What he had with Dane was good. Great, even, if you counted orgasms and profit margins as relationship metrics. They worked well together, fucked brilliantly, built an empire on their compatible ambitions. But watching Stephen unconsciously sync his breathing with Ryland’s, Lysander realised he’d mistaken successful collaboration for actual connection.
The thought should have been depressing. Instead, it felt like finally understanding why his expensive shoes always gave him blisters. They looked perfect, performed their function, but they’d never actually been the right fit.
“More wine?” Colin offered, ever the attentive host.
“Please,” Lysander raised his wine glass to be filled and caught himself actually smiling as Ryland launched into an explanation of optimal wine oxidation times.
“Stephen, does he do this with everything?”
“Everything,” Stephen confirmed with fond exasperation. “Last week he created a spreadsheet for our film choices. With weighted categories for genre preference and runtime optimisation.”
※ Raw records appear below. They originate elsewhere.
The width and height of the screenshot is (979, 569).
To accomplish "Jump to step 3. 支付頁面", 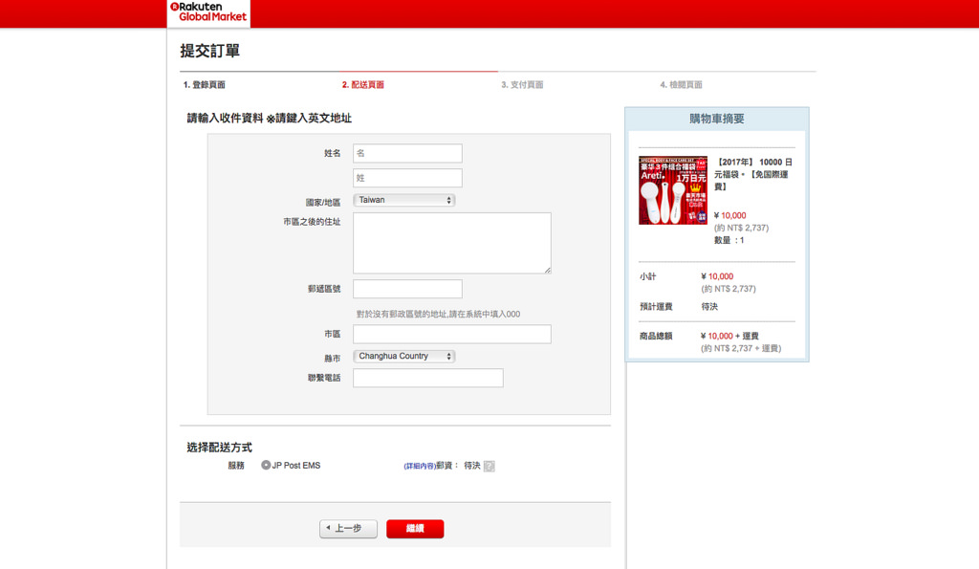I will (x=522, y=85).
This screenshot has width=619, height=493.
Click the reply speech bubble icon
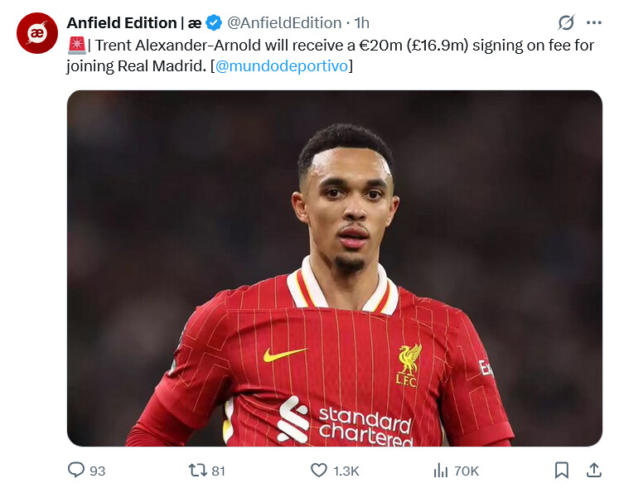(x=76, y=470)
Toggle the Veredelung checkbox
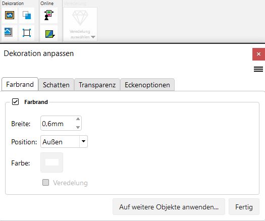 [45, 183]
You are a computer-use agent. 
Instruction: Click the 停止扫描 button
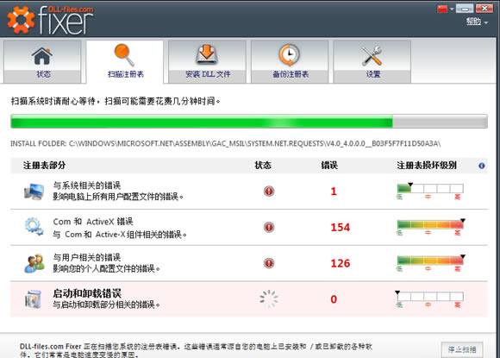(462, 349)
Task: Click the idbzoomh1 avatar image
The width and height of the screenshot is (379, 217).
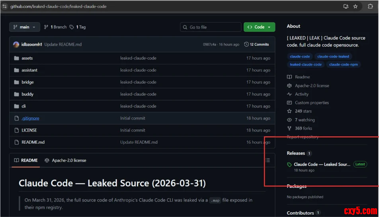Action: (x=16, y=44)
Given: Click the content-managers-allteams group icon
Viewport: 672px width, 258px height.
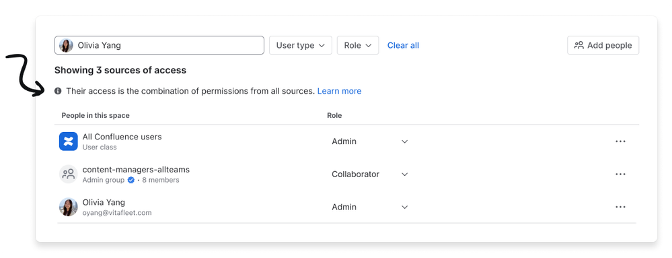Looking at the screenshot, I should (68, 174).
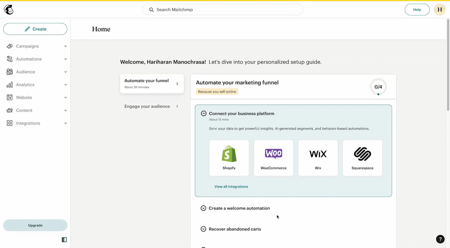Click the Search Mailchimp field
Viewport: 450px width, 248px height.
pyautogui.click(x=223, y=9)
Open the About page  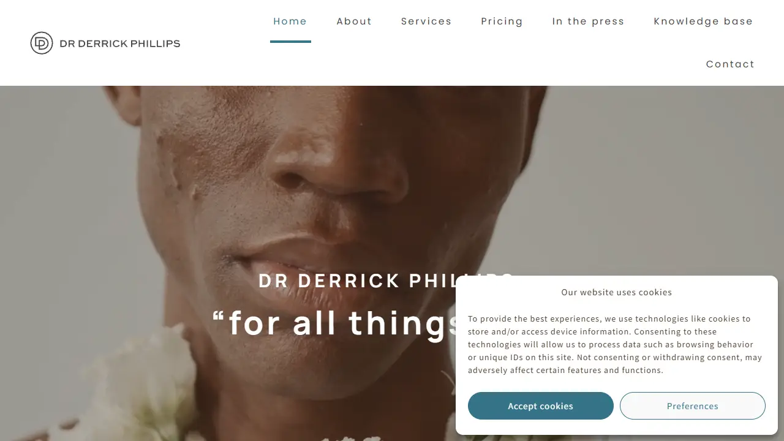pyautogui.click(x=354, y=21)

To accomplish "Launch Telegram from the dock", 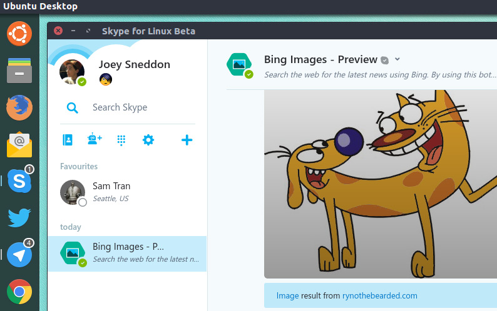I will tap(19, 255).
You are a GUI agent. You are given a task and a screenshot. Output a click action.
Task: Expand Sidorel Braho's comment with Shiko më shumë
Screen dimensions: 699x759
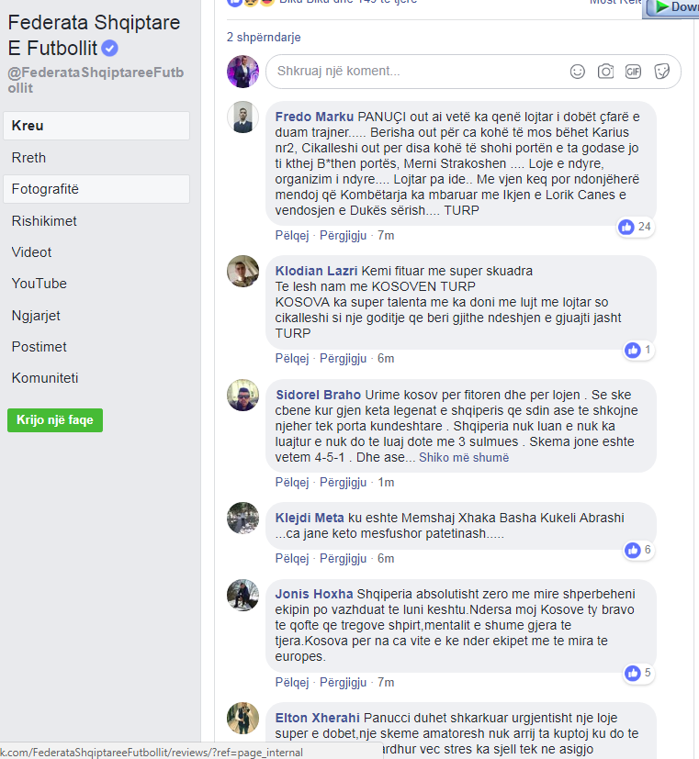coord(464,457)
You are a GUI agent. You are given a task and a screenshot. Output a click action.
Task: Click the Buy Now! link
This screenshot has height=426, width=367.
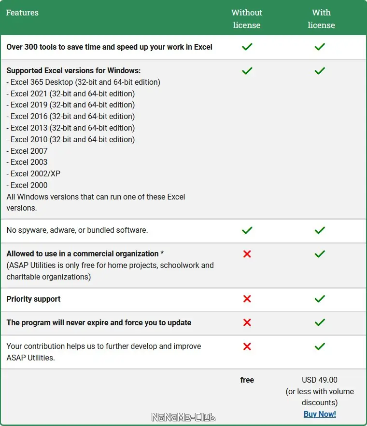point(320,414)
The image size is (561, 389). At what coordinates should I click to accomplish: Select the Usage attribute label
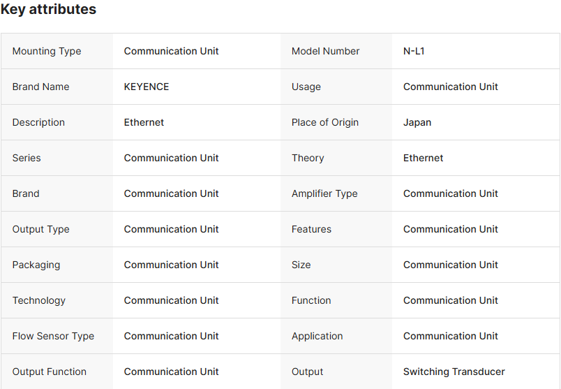(306, 87)
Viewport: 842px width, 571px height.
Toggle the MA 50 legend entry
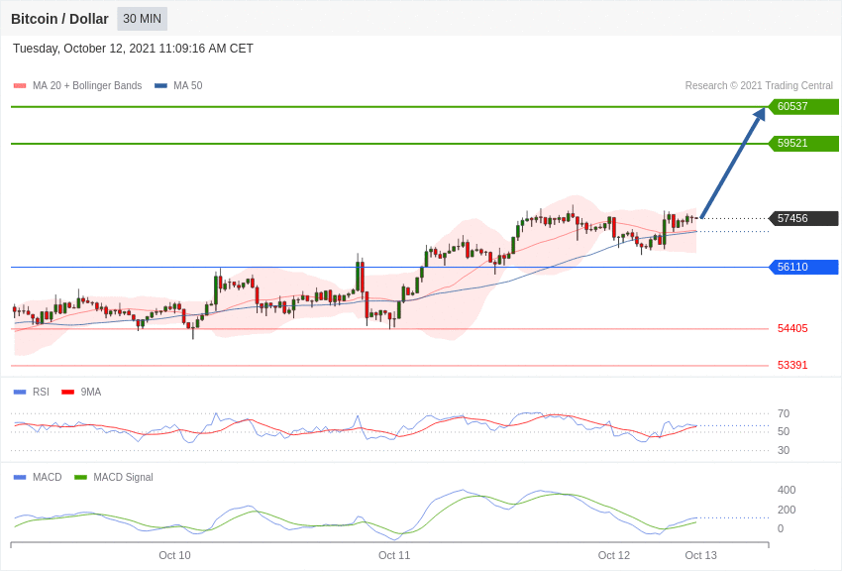[x=178, y=86]
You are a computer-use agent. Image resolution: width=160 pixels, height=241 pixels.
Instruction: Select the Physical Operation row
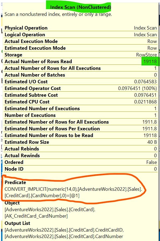pyautogui.click(x=81, y=28)
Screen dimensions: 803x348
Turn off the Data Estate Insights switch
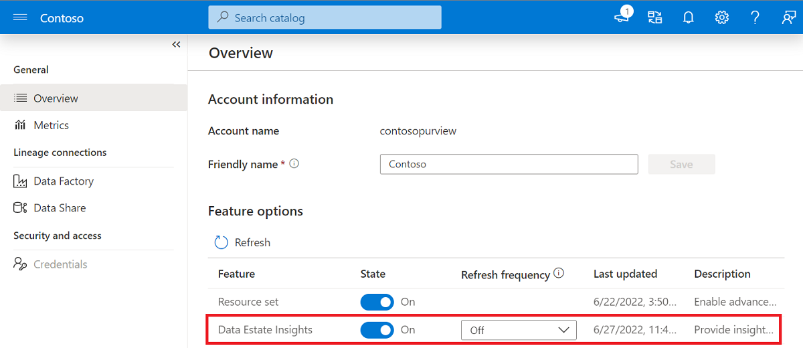pos(377,330)
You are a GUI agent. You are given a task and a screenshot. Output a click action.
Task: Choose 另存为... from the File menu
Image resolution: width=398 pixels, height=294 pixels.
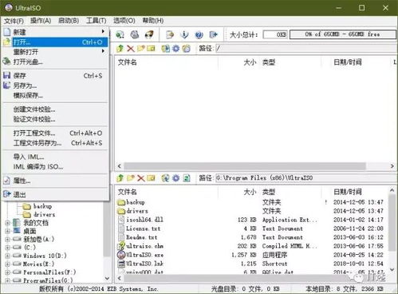coord(25,85)
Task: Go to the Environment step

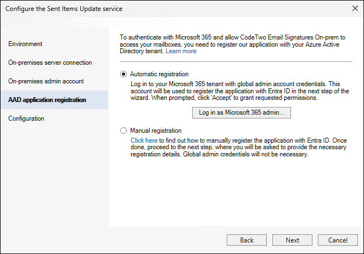Action: click(25, 44)

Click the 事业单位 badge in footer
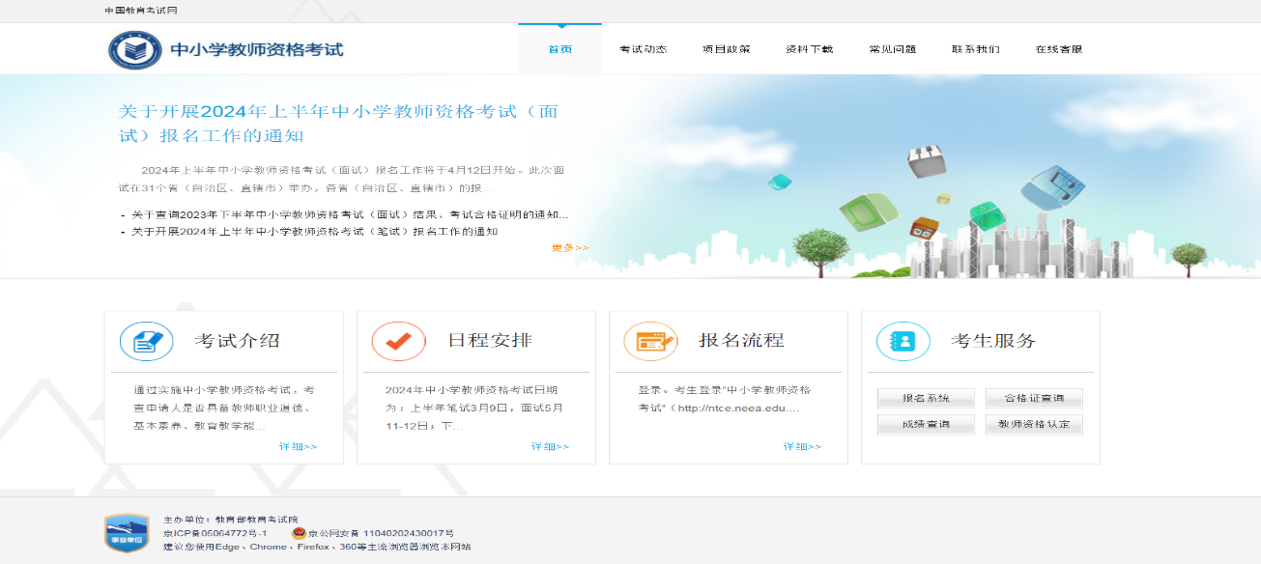126,533
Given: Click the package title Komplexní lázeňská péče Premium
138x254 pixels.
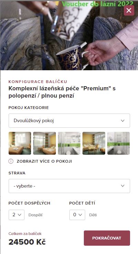Looking at the screenshot, I should [62, 92].
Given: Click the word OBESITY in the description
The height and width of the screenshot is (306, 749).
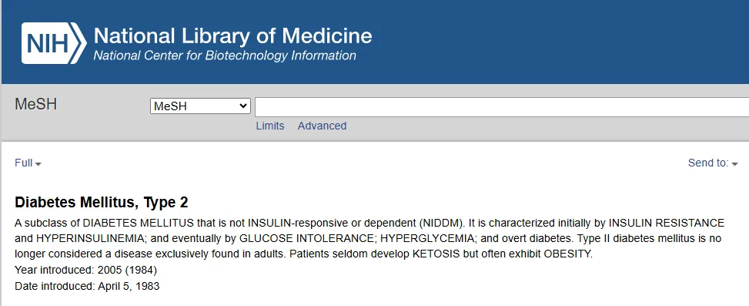Looking at the screenshot, I should (x=567, y=254).
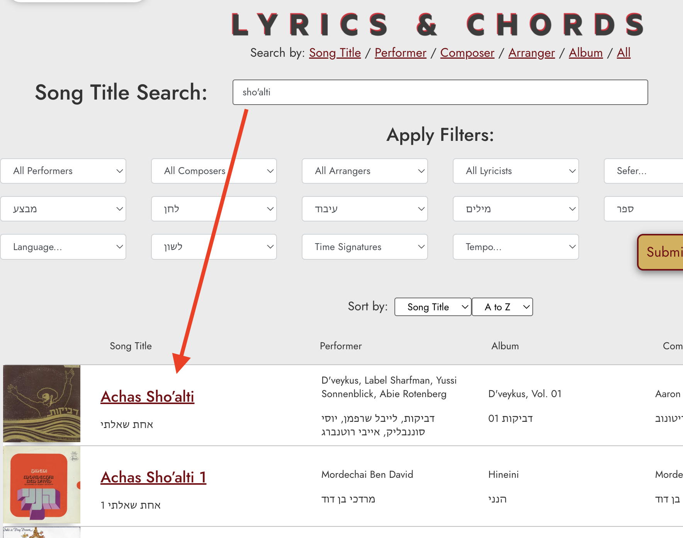Open the All Lyricists filter
This screenshot has width=683, height=538.
click(x=516, y=171)
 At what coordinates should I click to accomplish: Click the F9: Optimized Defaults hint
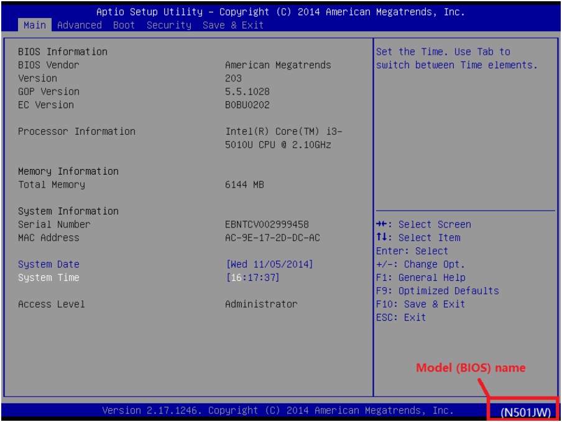click(x=437, y=291)
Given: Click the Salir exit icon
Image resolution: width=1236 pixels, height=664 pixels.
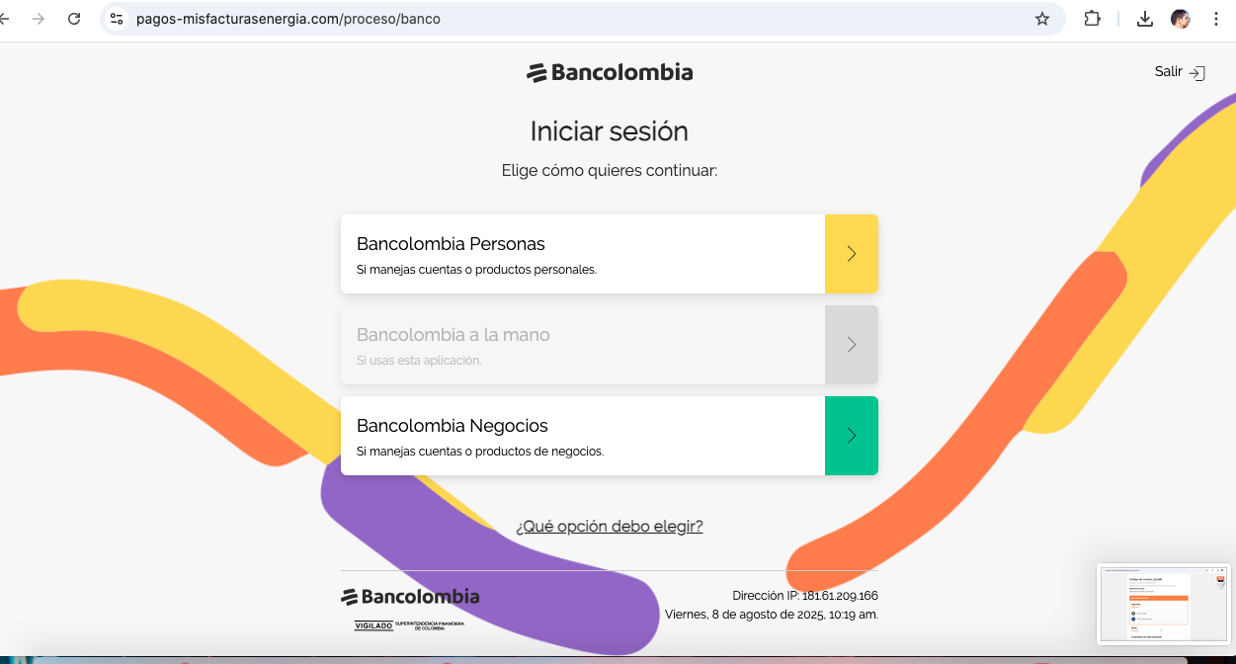Looking at the screenshot, I should coord(1196,72).
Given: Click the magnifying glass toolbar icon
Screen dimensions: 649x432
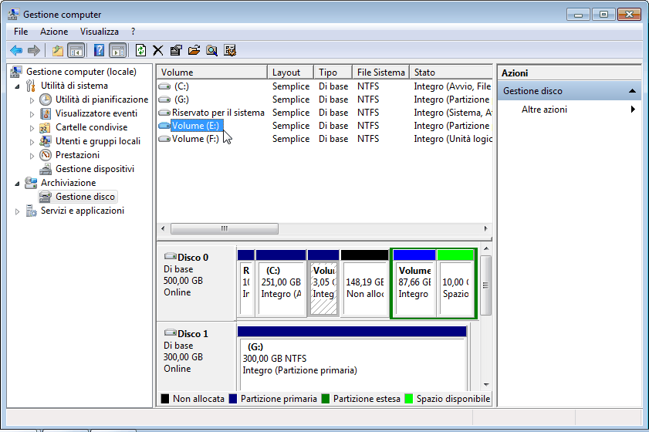Looking at the screenshot, I should pos(211,50).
“It improved selection efficiency by thirty-seven percent,” Ryland protested.
“We just ended up watching the same David Attenborough documentary three times.”
“You enjoyed it each time. I have data.”
Stephen rolled his eyes but shifted closer. Lysander watched his brother, his traumatised, furiously independent brother, melt a little further into the safety of his alpha’s presence.
_Well_, Lysander thought, raising his glass in a silent toast to cosmic irony. _At least one of us got it right_.
Even if it had taken assault, trauma, and Lysander’s spectacular fuck-up to get them here. The universe, it seemed, had a deeply twisted sense of humour about happy endings.